Recently I’ve started reading through the Heidelberg Catechism, according to the weekly plan of the outline available in my phone app.  As I’ve heard before, the Heidelberg Catechism is a good devotional type study with questions that build on each other; also, that it’s a good one for children to memorize (done in Reformed, Confessional churches).

My childhood church experience at a small mainline Presbyterian church did not include any type of memorization, Bible or other, and I was unaware of the Reformed confessions and catechisms until a few years ago.  The only place I saw Bible memorization, of various verses, was one day at a VBS program at my grandmother’s large Southern Baptist church (she was one of the teachers) during summer vacation in Texas.  In my early Christian years as an adult, I briefly tried a Bible memorization plan and memorized a few verses, but didn’t continue after the initial set of verses.
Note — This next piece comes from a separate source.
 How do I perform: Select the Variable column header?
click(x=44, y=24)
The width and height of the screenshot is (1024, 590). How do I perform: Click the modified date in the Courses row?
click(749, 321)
All that to say, that at this point I find Bible reading, review and study something more achievable than strict memorization (which is best done when young, when memorization comes more easily to the developing child’s mind).  The Heidelberg Catechism provides a useful three-part outline:  The Misery of Man, Of Man’s Deliverance, and Of Gratitude.  The study plan features a few questions (usually two to four) for each Lord’s Day (for 52 weeks total, a full year):

Week 1 – questions 1 and 2                                     Week 3 – questions 6-8
Week 2 – questions 3-5                                            Week 4 – questions 9-11

and so on.  It makes a good devotional study, to spend several minutes each Lord’s Day afternoon at home, as well as a few minutes a few days throughout the week, reading through the set of questions for each week, and referencing the scripture ‘proof-texts’—as well as re-reading the previous questions back to the beginning.  (I’m now in week 4, so a long way to go.)
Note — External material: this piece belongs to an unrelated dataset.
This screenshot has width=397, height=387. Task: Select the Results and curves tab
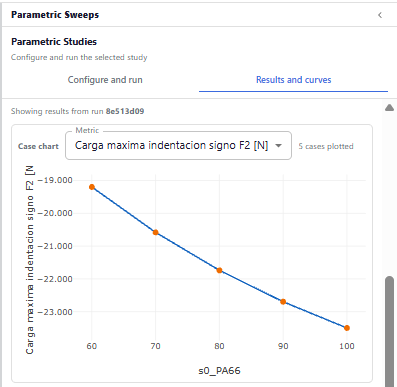coord(293,80)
So far in this reading, I am (again) struck with amazement at the great wording, the way that the meaty doctrinal truths of the Bible are described with such detail, clarity and precision, here in the Heidelberg  as well as the other Confessions and Catechisms.  These really are excellent teaching tools to provide the doctrinal framework of a full-orbed, whole counsel of God robust theology for Christian living.  Yet further, the catechisms – especially the Heidelberg Catechism and the Westminster Shorter Catechism (WSC) – are designed for teaching to school-age children.  As one Reformed preacher described it, the adults are not exempt either; the WSC is for the children, but the WLC (Westminster Larger Catechism) is for adults to study.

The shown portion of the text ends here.